FDA-approved models for breast augmentation are proving popular.
By Ann Wlazelek Of The Morning Call
Fourteen years after health scares prompted lawsuits and a government ban, silicone breast implants are making a noticeable comeback on the cosmetic surgery market.
Fears of leaks, lupus and rheumatoid arthritis dissipated in November when independent researchers found no link and the U.S. Food and Drug Administration approved newer models made with a thicker lining and spill-proof gel.
Since then, area plastic surgeons say more than a dozen patients have asked for silicone instead of salt-water-filled saline implants. And the nationwide demand for breast-enhancing surgery continues to grow.
''Some are asking for the new Gummy bear implants,'' said Lehigh Valley plastic surgeon John Altobelli, a longtime silicone advocate who said the consistency of the new implants resembles that of the confection.
''Yes, they are definitely asking,'' said Dr. Jaime Bastidas, who works at Easton Hospital in Wilson. ''It's not that saline [implants] are bad, but gel implants do have a more natural feel. For some women that's important: how they feel, not just how they look.''
One of those women is a 32-year-old nurse who works in Allentown and asked that her name be withheld for privacy. For her, fear wasn't a factor in choosing silicone.
''They feel more natural and they look better,'' she said. ''I'm not worried about the risks...Obviously they must have worked out the bugs or they wouldn't be back on the market.''
Altobelli, her surgeon, said he never doubted the safety of silicone implants, even in the 1980s and 1990s, when class-action suits were brought against Dow Corning, the leading manufacturer, and nine women had filed complaints against him.
''One by one all were dropped,'' he said of his suits. Not settled, he clarified, ''dropped.''
Dr. Ed Salgado, chief of plastic surgery at St. Luke's Hospital-Fountain Hill, said he was an early proponent of saline implants but also considers silicone safe, largely because the FDA had permitted their continued use in breast reconstruction.
''A healthy 40-year-old could not use them but some poor lady getting chemotherapy for breast cancer who doesn't know her future can,'' Salgado observed. ''It made me think it is defensible to use'' silicone implants.
It's too soon, three months after the ban was lifted, to say whether the demand for silicone nationwide will surpass saline again, says the American Society for Aesthetic Plastic Surgery.
However, interest in breast enlargement surgery, a procedure called augmentation, has not waned in the eight years on record. Augmentation remained the second-most common cosmetic surgery procedure (after liposuction) last year, society data shows. And the number of augmentations ballooned 260 percent, from 101,176 in 1997 to 364,610 in 2005.

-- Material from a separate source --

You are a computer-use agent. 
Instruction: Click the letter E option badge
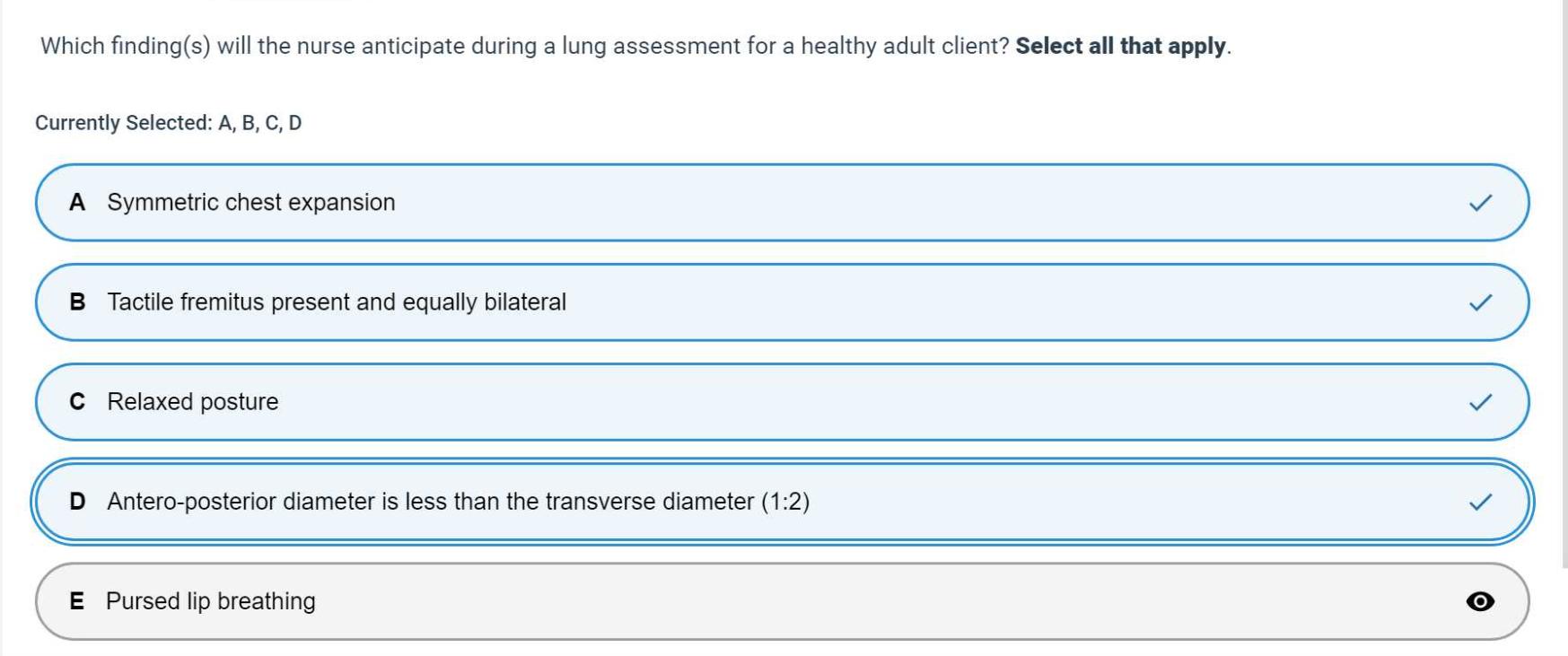tap(77, 601)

But now that options have been restored for women who want larger breasts, surgeons said there is more to consider than ''the feel'' when choosing silicone or saline.

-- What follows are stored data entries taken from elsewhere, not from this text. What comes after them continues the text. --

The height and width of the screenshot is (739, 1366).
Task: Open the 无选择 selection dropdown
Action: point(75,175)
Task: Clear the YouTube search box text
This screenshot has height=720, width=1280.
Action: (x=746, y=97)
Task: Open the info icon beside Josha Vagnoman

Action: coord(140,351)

First, a woman must be 22 or older — the age at which breasts have fully developed — to receive silicone implants in augmentation surgery. She also must agree to be followed in studies for up to 10 years. Those are the new FDA restrictions.
Even though several panels of experts, including the Institute of Medicine, found no evidence that silicone implants caused autoimmune or other major diseases, none of the studies predicted the rupture rate or long-term effects past 10 years.
''The extensive body of scientific evidence provides reasonable assurance of the benefits and risks of these devices,'' the FDA's approval statement said, based on the fact that diseases studied were no more common among women with implants than women without.
Silicone implants cost more, about $825 to $875, or twice as much as saline implants, surgeons note. That's important because most women pay the full price, which can run $7,000 or more for the operating room, surgeon, staff and equipment. Insurers don't consider breast enhancement a covered service.
Saline is less dense than the silicone gel, so the clear pouch it comes in can sometimes pucker or ripple in ways that don't look natural and can be seen under the skin.
To compensate, Dr. Edward Guarino said he slightly overinflates implants with saline. And to compensate for the body's tendency to build a scar-tissue capsule around saline implants, Guarino instructs his patients to massage their breasts starting the third day after surgery to prevent the condition.